1.各水槽にとって最適な防水仕様を採用する

消火水槽、雨水貯留槽はポリマーセメント系塗膜防水(水反応閉鎖型)とする。汚水槽はエポキシ系塗膜防水を床、壁、天井の6面に施す。雑排水槽は排水する水質を確認し、防水仕様を決定する必要がある。蓄熱槽は断熱性を確保するため、アスファルト防水 + 断熱材 + 押えコンが必要である。

2.地下ピットの点検口は多めに設ける

地下階がある建物では全面がピットになっていることが多い。このピットの点検に入れるように床点検口を設ける。床点検口はメンテナンスのしやすさとピット内で迷わないために最低3スパンに1ヶ所は設けたい。床点検口から降りるタラップと基礎梁には人が通る人通孔(通常は径 600mm:構造設計者と協議)を設ける。タラップは後付けのはしごではなく、SUS製のものを躯体に打ち込まなければならない。人通孔も基礎梁の幅が広くて通りにくい時はつかみ金物を打ち込んでおくなどの配慮も必要である。
床点検口は化粧床タイプ、防臭タイプ、耐荷重タイプ、防犯施錠タイプなどがあり、用途に適したものを採用する。
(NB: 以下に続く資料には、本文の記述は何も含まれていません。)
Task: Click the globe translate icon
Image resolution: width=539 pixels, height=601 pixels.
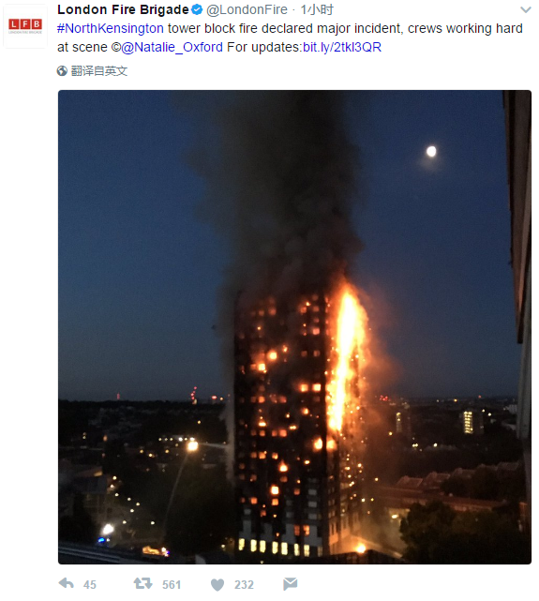Action: coord(62,71)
3.地下ピットがなくても配管のメンテナンスを可能にしておく

地下のない建物でも便所や厨房などの配管のための地下ピットまたはトレンチが必要であり、メンテナンスのため床点検口を設ける。よく配管後に土を埋め戻して、床を施工する設計を見かけるが、配管の改修などの場合に土間を壊すことになる。少なくとも建物内の土間下は、配管の取替えができるように配管ピットを設けたい。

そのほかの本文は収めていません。